Jason A. Williams MPAS, PhD
Dr. Williams is the founder of FastMed Urgent Care.
The worst disservice we did to telemedicine was in fact calling it telemedicine. If we had just added video conferencing to our telephone calls to patients under our current practice as health care providers, we would have just called this a service improvement.
Most physician practices phone patients to follow up, make appointments, relay lab results, answer questions about medications, and discuss changes to a patient’s current treatment plan. Health care providers deliver support care via telephone on a daily basis, as this interaction is necessary to the patient’s continued treatment. I expect that after the first physician with a telephone found his first patient with a telephone, that this practice of physician-patient phone consultation began. I am estimating it to have occurred sometime after March 10, 1876. So, after approximately 138 years, the medical community is finally innovating a process that has been done the exact same way for a very long time. By adding real-time video conferencing to the telephone, Telemedicine was truly born.
Advances in Smartphone and tablet technology along with innovations in real-time video conferencing linked to the telephone (Telemedicine) have brought forth a real opportunity for disruptive innovation as the proliferation of these devices across all socioeconomic classes becomes commonplace. Wireless communication through our handheld Smartphones and tablets allows for health care givers to create Medical Body Area Networks (MBANs). Here, we can connect each biological process that we want to measure to the network and keep real-time statistics.
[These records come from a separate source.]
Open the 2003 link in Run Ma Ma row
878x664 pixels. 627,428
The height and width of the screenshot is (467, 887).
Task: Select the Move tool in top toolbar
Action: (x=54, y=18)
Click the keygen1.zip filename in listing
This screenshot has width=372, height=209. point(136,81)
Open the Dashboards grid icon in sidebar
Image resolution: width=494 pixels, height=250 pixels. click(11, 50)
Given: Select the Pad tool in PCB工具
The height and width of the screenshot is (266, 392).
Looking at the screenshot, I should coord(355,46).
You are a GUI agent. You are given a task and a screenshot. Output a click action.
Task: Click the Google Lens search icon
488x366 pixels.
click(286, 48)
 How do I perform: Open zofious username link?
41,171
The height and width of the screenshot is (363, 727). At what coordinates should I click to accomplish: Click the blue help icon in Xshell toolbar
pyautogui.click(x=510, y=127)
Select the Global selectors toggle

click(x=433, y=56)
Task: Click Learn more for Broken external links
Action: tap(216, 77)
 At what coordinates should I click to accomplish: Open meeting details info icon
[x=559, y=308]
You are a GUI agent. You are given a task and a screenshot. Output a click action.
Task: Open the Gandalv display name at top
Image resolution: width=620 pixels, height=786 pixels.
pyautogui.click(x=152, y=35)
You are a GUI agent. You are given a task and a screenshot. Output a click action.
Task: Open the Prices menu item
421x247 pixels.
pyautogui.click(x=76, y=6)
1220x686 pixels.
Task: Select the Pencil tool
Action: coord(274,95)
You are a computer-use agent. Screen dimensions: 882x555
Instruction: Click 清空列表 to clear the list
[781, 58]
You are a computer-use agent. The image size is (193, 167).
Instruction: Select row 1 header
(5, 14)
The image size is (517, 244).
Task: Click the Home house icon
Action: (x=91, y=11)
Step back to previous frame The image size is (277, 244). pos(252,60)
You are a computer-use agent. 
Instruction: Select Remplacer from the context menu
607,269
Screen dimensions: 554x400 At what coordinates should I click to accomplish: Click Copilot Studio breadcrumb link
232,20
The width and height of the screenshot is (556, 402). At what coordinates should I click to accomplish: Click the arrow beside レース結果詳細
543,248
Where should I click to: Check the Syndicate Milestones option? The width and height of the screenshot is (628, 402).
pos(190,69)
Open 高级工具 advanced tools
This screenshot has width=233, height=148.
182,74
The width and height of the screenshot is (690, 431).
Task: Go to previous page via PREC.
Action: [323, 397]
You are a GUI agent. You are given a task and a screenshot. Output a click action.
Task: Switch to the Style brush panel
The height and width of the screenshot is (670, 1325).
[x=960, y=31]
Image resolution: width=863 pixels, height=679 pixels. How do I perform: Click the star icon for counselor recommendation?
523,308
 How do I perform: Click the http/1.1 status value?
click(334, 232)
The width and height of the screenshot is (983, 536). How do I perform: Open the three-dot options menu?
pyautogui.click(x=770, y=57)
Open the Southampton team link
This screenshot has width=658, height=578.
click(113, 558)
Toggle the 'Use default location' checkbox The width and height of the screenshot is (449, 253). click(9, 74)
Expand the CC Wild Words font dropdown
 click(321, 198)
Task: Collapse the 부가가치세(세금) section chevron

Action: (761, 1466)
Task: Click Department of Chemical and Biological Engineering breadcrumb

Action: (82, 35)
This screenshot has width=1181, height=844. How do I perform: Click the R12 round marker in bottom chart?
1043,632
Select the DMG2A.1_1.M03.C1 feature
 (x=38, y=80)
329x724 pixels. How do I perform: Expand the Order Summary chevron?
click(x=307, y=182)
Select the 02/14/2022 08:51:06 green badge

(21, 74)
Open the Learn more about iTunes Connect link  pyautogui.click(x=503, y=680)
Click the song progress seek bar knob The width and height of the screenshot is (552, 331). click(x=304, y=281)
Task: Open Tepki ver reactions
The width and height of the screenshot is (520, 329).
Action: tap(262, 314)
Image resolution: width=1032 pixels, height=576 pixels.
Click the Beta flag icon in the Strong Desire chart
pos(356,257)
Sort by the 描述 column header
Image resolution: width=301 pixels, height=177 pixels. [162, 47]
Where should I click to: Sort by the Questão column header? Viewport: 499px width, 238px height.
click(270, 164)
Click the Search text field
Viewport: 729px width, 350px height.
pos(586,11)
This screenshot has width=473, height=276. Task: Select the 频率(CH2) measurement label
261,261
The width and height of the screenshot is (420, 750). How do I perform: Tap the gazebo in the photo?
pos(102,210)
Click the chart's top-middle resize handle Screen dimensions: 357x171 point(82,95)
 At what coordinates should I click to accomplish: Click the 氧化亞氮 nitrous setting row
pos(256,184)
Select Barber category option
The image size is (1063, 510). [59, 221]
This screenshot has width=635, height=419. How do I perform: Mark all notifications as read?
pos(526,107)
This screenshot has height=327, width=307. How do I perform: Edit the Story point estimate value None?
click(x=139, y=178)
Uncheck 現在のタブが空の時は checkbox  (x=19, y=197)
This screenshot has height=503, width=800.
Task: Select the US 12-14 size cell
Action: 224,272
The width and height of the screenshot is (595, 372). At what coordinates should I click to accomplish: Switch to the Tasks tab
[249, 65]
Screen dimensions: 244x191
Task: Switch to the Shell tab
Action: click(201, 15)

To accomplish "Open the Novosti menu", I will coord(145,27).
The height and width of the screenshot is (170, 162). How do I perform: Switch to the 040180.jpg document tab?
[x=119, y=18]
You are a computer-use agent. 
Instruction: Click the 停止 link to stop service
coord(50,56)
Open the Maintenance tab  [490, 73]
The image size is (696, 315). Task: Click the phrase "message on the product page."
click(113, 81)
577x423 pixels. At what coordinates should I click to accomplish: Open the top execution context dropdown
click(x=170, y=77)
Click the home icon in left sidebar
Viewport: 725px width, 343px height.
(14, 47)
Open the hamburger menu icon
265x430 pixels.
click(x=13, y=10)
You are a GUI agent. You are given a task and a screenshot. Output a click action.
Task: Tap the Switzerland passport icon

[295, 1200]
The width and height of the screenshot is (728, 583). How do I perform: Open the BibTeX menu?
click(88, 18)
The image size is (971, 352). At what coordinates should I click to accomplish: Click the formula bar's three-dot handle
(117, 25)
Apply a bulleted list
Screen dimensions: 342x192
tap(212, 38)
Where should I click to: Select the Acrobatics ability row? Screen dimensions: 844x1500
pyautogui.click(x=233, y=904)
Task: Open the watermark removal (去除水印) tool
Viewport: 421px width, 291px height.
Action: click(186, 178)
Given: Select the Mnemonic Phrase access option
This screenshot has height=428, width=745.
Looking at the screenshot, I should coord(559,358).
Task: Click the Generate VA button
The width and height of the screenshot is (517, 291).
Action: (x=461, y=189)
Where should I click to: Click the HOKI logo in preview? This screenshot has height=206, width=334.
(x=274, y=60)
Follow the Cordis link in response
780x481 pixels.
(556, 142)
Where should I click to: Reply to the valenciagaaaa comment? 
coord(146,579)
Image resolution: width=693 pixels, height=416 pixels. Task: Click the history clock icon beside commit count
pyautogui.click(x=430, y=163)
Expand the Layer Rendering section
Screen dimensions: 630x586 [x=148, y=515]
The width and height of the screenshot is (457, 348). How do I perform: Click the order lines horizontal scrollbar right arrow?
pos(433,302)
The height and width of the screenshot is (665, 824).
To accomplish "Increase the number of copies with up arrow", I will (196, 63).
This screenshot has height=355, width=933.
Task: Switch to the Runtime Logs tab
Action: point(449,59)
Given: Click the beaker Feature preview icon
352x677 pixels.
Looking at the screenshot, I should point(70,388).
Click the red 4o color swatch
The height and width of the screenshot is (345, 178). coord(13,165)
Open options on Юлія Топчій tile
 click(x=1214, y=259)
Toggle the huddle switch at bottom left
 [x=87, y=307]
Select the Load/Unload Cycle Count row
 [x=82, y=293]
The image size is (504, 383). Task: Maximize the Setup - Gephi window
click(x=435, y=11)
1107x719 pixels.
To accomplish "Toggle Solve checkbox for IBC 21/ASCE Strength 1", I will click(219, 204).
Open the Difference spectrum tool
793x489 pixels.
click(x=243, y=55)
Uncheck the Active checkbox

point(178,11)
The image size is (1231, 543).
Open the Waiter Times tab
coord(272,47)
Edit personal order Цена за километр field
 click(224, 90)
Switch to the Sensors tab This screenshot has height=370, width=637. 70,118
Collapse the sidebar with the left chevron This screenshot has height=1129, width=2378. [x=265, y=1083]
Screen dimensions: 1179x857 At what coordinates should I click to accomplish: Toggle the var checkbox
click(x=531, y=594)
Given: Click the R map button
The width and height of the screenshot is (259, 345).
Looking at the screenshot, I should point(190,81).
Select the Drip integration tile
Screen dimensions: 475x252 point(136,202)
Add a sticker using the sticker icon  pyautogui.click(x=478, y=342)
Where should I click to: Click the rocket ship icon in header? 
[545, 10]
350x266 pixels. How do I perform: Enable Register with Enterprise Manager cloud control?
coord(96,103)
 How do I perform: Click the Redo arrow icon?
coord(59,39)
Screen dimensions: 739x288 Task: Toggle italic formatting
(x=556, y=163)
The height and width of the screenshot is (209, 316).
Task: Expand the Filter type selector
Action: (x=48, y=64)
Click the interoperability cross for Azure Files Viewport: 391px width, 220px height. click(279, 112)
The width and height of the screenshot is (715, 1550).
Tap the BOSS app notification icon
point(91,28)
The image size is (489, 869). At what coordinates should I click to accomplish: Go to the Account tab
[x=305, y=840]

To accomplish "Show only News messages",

Since I started FastMed in 2001, I have witnessed solutions that have transformed the way we do business. For example, at one time, ECG machines were wheeled into patient exam rooms and used to print out a 12 lead ECG on unique ECG paper for interpretation. That was replaced by a compact USB-enabled device (my first exposure to this was in Burkina Faso Africa) that printed an ECG to plain paper (a huge advancement for end users). Sitting on my desk today is a product made by AliveCor (AliveCor.com) that attaches to my iPhone case and gives me a pretty solid single-channel ECG rhythm that wirelessly transmits wherever I want it to simply by placing my two thumbs on the back of the phone. Anything that can be measured in medicine will be managed this way in years to come. Procedures will be moved to the lowest cost site I could have ever imagined: my Smartphone.
So as each measurable health care statistic moves into our MBAN and off to our physician, our lives should improve. Individuals armed with this information will create Medical Body Area Social Networks around their unique medical issues/opportunities and share their lives just as they do on Facebook, LinkedIn, and Instagram. Imagine a Snap Chat of my diabetic foot ulcer picture to my social network (look at that healing!) The gamification of health care is a critical step in chronic disease management and MBANs built around social networks could inspire a new level of personal accountability in health care just as Nike FuelBands have done for athletic enthusiasts.
As medical providers move away from fee-for-service medicine to value-based contracts and performance-based care models, health care statistics will rule the day. Patients’ health care “batting averages” will become increasingly transparent to all the contracting and regulating powers that be. Patients will know how good their physicians are and vice versa. A new level of accountability and focus on cost reduction and outcomes-based care will raise the bar for all involved.
To pull off most of this, we need federal legislation and payor contracting that coordinates the opportunities and revenue for providers of telemedicine. Individual state medical boards (some have moved already) need to allow for the practice of telemedicine to evolve to the point telephone health care has existed for 138 years. I wonder what the next 138 years of telemedicine will look like?